### Por hacer
A: Responde, según la columna:
(i) ¿Cómo reaccionan muchos lectores cuando se les dice que la sociedad participa de la corrupción y la delincuencia?
(ii) ¿Qué dejan de hacer algunas tiendas?
(iii) ¿Quiénes son los únicos que pueden conseguir detener a Trump?
B: Transcribe de la columna el pasaje que comienza en las palabras "Muchas veces he" y termina después de "y hasta insultan.".

### Fragmento de la columna
------

Muchas veces he dicho en este espacio de EL UNIVERSAL que la única manera de cambiar las cosas en un país es por la acción de sus propios ciudadanos.

Pero cada vez que digo que en México tenemos los políticos que tenemos, la corrupción que tenemos y la delincuencia que tenemos porque la sociedad participa de ello, sea beneficiándose directamente o simplemente porque no se opone, muchos lectores se enojan, me agreden y hasta insultan.

Todos creemos que no somos corruptos, aunque ya he hablado aquí de que corrupción significa mucho más que portarse como Javier Duarte y todos creemos que no nos beneficiamos de la delincuencia, aunque ya he hablado aquí de que beneficio significa más que tener trato con delincuentes.

Traigo el asunto a colación porque estamos viendo que en Estados Unidos, quienes no eligieron a Trump no están dispuestos a callar y aguantar. Desde el primer día han manifestado su oposición con protestas, manifestaciones y marchas; varios medios de comunicación están enfrascados en una guerra abierta contra el gobierno; diversos museos organizan exposiciones con artistas inmigrantes; algunas tiendas dejan de vender mercancía de la hija de Trump; los alcaldes de las llamadas Ciudades Santuario anuncian que no están dispuestos a perseguir a sus inmigrantes, aun a riesgo de quedarse sin fondos federales, ni las líneas aéreas a impedir que aborden los aviones pasajeros de países vetados; un juez invalida que se ponga en práctica el decreto antiinmigrantes y varios procuradores lo apoyan, y cuando el Departamento de Justicia del gobierno trumpista apela la decisión, una corte federal se niega a darle curso.

Acciones como estas son lo único que puede parar a Trump. En México y Francia podemos marchar y escribir y gritar nuestra ira, en Japón molestarse con las amenazas, en Irán responder a las bravatas, en Israel apoyarlo con un tuit y en medio planeta sugerir boicotear a empresas estadounidenses (algo de lo que ya hablé mostrando su imposibilidad y el daño que eso significa para las economías y el empleo locales, por la forma como funciona la globalización), pero ninguno de esos va a lograr detener al loco. Solamente los propios ciudadanos de Estados Unidos lo pueden conseguir.

------

### Listado de datos
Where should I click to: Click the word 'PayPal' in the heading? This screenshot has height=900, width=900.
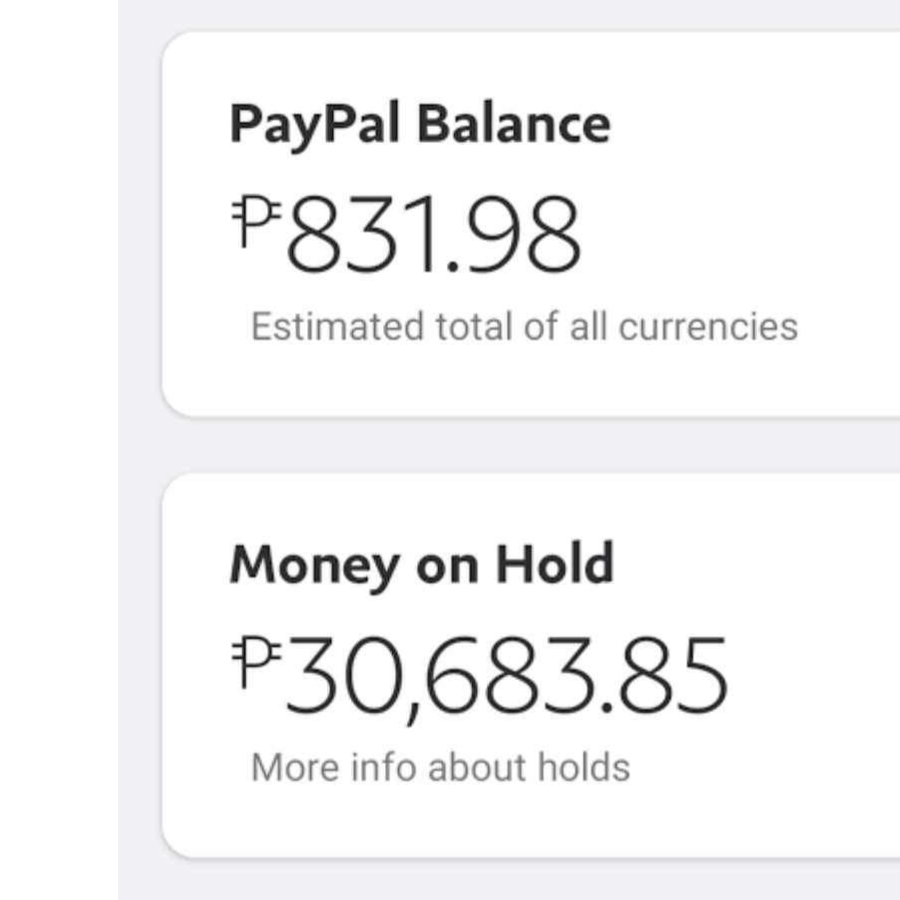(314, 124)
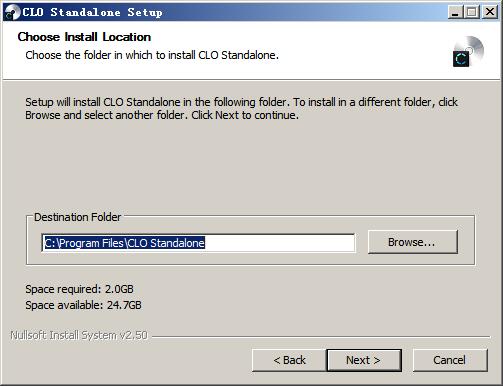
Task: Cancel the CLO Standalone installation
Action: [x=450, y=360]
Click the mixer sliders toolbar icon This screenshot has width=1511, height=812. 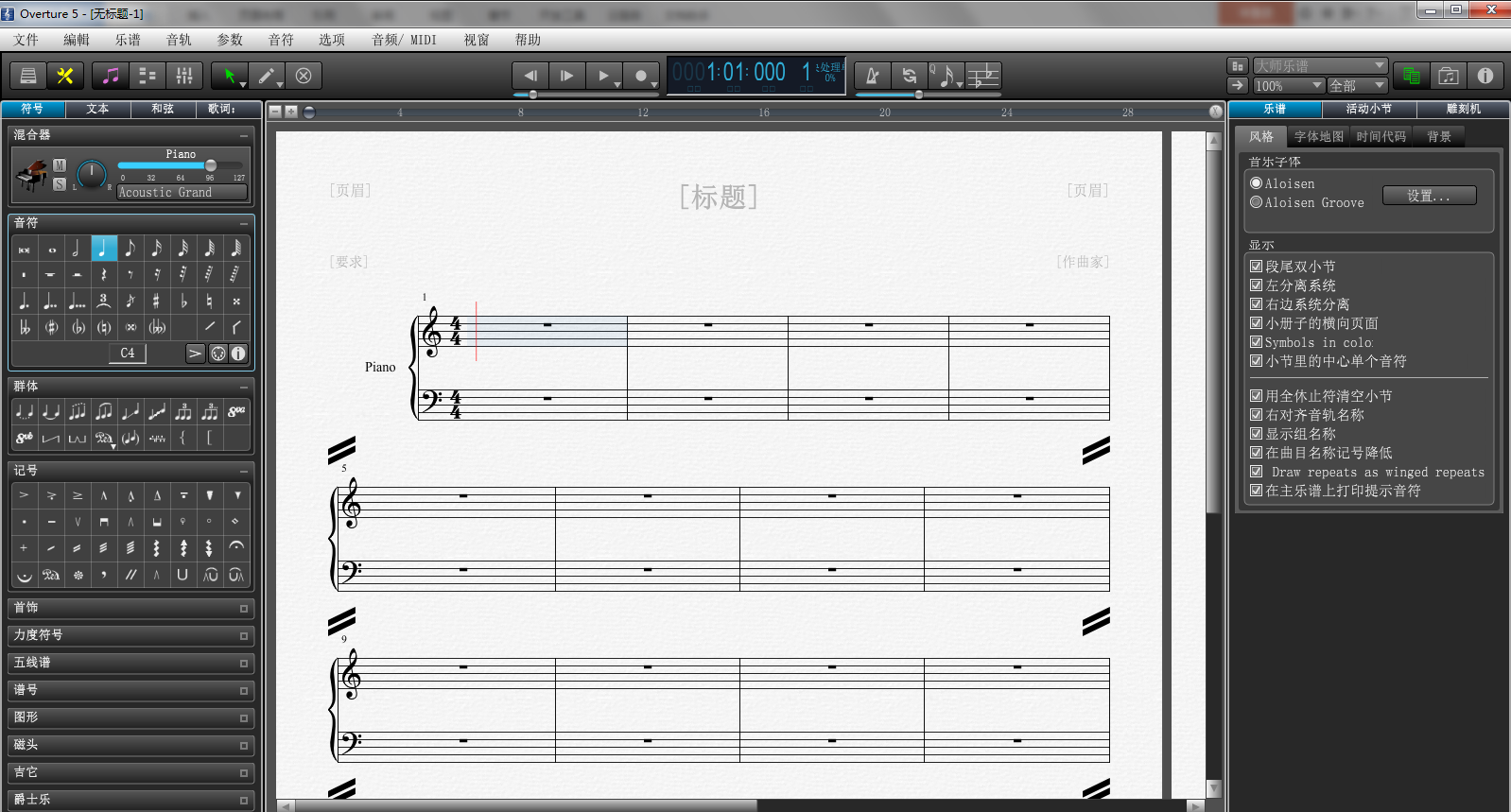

------

### Soluciones por tarea
A:
(i) Se enojan, agreden y hasta insultan.
(ii) Dejan de vender mercancía de la hija de Trump.
(iii) Los propios ciudadanos de Estados Unidos.

B:
Muchas veces he dicho en este espacio de EL UNIVERSAL que la única manera de cambiar las cosas en un país es por la acción de sus propios ciudadanos.

Pero cada vez que digo que en México tenemos los políticos que tenemos, la corrupción que tenemos y la delincuencia que tenemos porque la sociedad participa de ello, sea beneficiándose directamente o simplemente porque no se opone, muchos lectores se enojan, me agreden y hasta insultan.